DESCRIPTION OF THE TASK:
Return exactly the lines from the one containing "Open the Enrolment" through the last line of the records below, both included, and leave out any pictures.

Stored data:
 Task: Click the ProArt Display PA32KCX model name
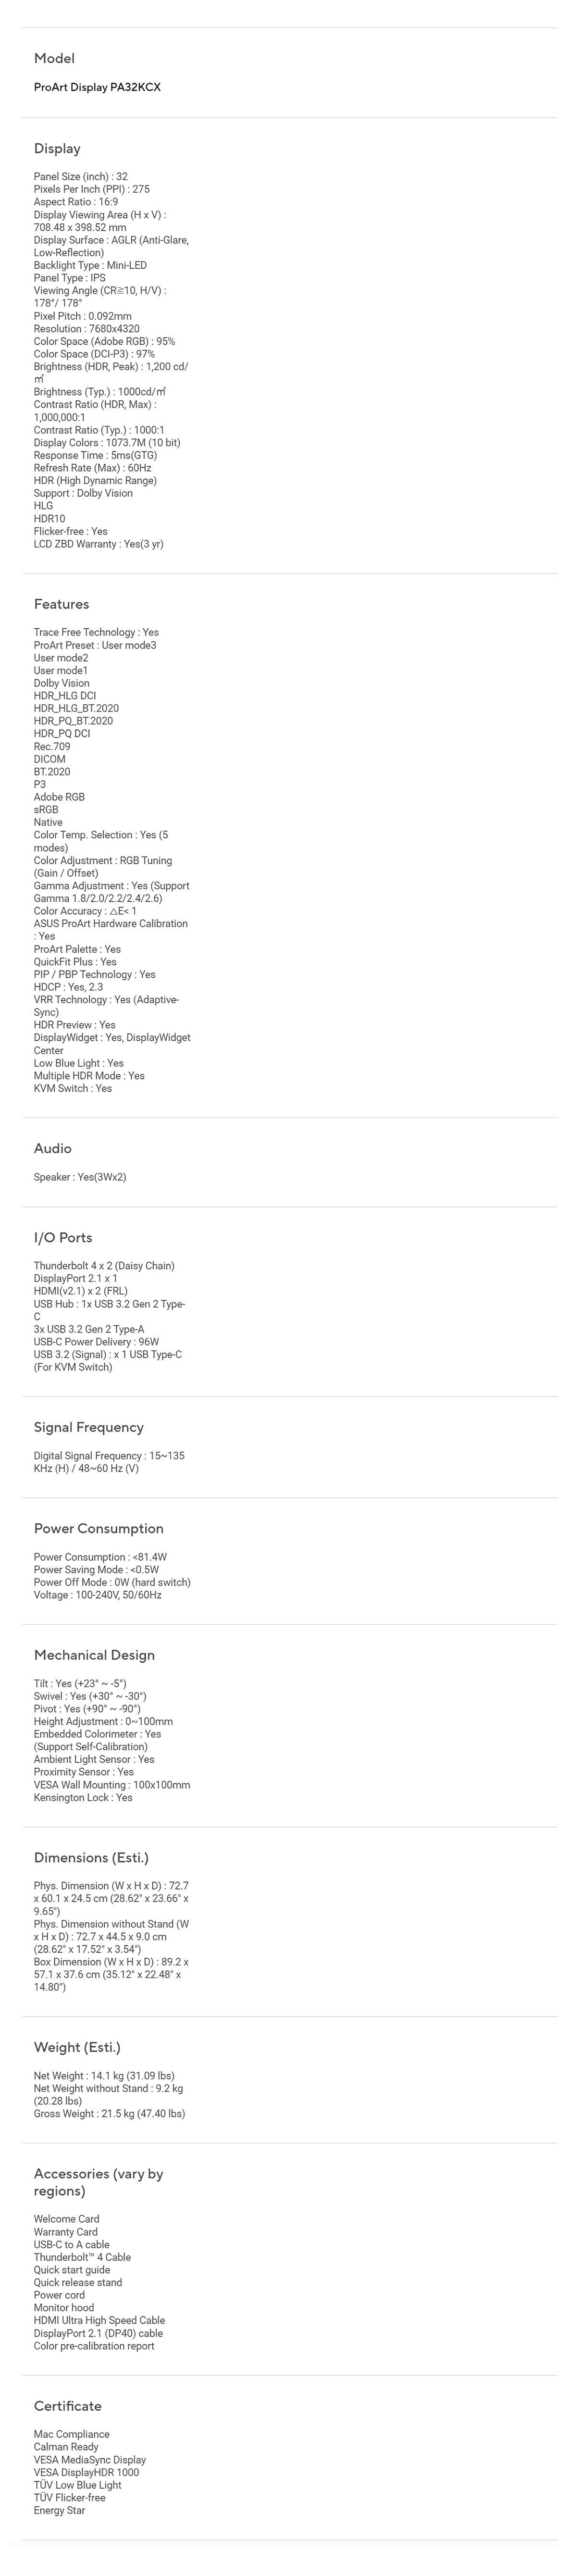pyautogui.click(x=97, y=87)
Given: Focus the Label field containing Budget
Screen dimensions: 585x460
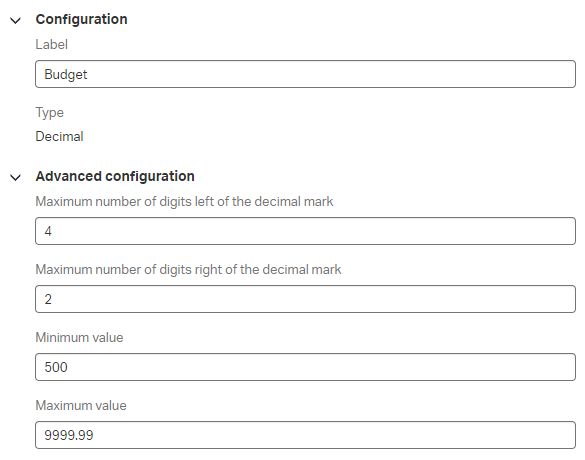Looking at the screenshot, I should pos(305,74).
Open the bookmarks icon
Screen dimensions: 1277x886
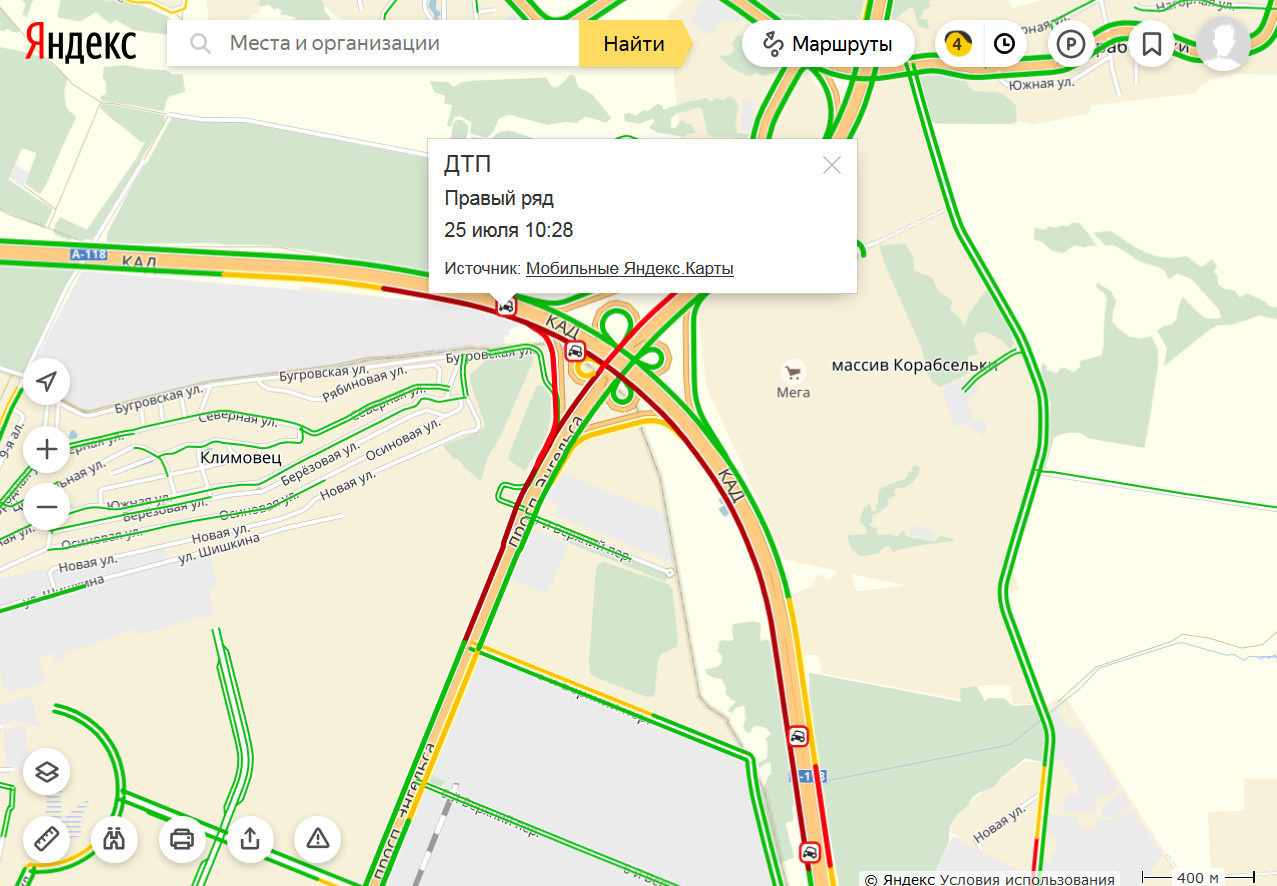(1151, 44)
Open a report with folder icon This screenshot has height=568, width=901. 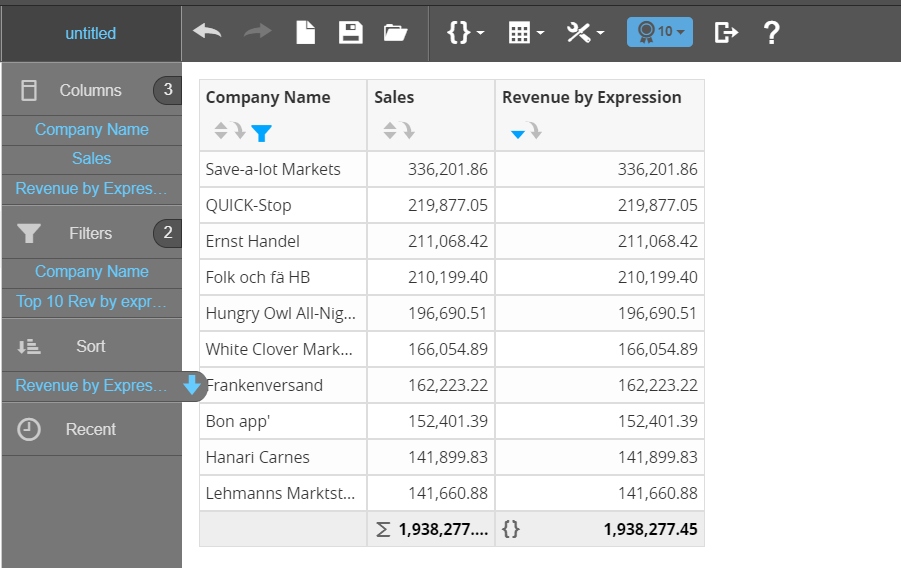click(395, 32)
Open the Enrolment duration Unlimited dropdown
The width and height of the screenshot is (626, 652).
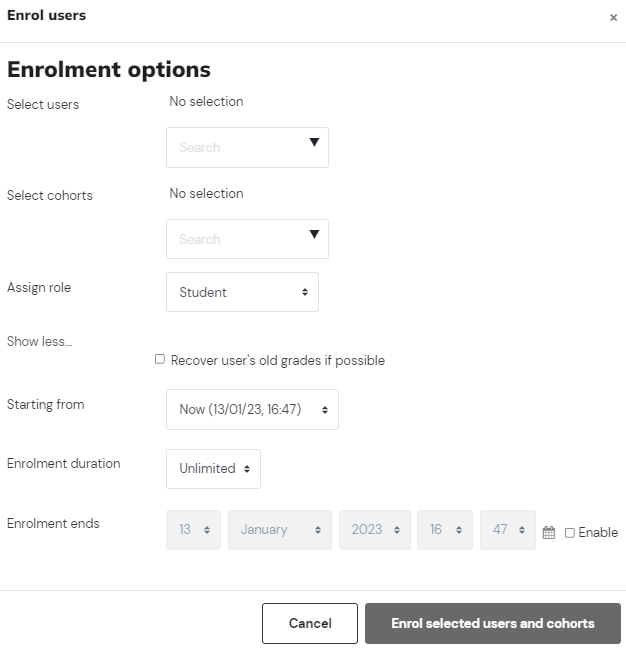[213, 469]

FINAL ANSWER:
Open the Enrolment duration Unlimited dropdown
The width and height of the screenshot is (626, 652).
[213, 469]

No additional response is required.